Doesn't sound so great when you put it that way, does it? It's become "traditional" to binge before a diet. It's also traditional to believe that dieting must be done perfectly, and if you make a mistake (no matter how small) why that means "you blew it" and the appropriate response is to eat like a maniac until you can "start fresh" being perfect tomorrow morning. Unless of course your mistake happens on a Thursday or Friday - then you have permission to gorge all weekend and "start fresh" on Monday.
It's an unwritten game we're taught to play, and we follow the rules without questioning them, because it's just the way dieting "is done" in our culture. Problem is it's a game that doesn't work - no one wins it, except by refusing to play by "the rules" we've all been handed.
To win, you have to break the rules. You have to make new ones, ones that will get you where you want to be, and "blowing it," then bingeing and "starting fresh" those are all the "old rules" the ones that don't work.
Every mouthful is a choice that can help or hurt you - so which is your next mouthful going to do. Is it going to get you closer to your goal, or move it further away.
I titled my 3FC Blog "Starting Over, Take 1847," and I regret it, because I learned (shortly after creating the blog) that there is no starting over. I've been dieting since I was 5 years old, I'm 44 years old now, and I realized that the concept of "starting over" has been my biggest obstacle. If I had understood from the beginning that even "failing" isn't starting over, IF you learn from the mistakes instead of deciding to mess up even more and start fresh tomorrow. It usually isn't the days honest mistakes that set you back it's the "might as well stuff my face all night so I can get it out of my system and start fresh tomorrow."

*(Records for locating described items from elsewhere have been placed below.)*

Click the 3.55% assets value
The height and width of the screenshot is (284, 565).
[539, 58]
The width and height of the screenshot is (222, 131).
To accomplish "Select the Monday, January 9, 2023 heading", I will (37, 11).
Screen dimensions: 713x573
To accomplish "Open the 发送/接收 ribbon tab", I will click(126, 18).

When there is no starting over, just moving on, you ask yourself which direction do you want to go backwards or forwards.
I constantly use the climbing analogy. If you're rock climbing and you slip and fall - do you keep climbing or do you throw yourself to the bottom of the canyon, so that you can "start over?"
The choice is obvious and yet it's not the choice we're "taught" to make. We're taught to throw ourselves to the bottom of the canyon - you can see why so few people ever make it to the top. Break the rules so you can get where you want to be.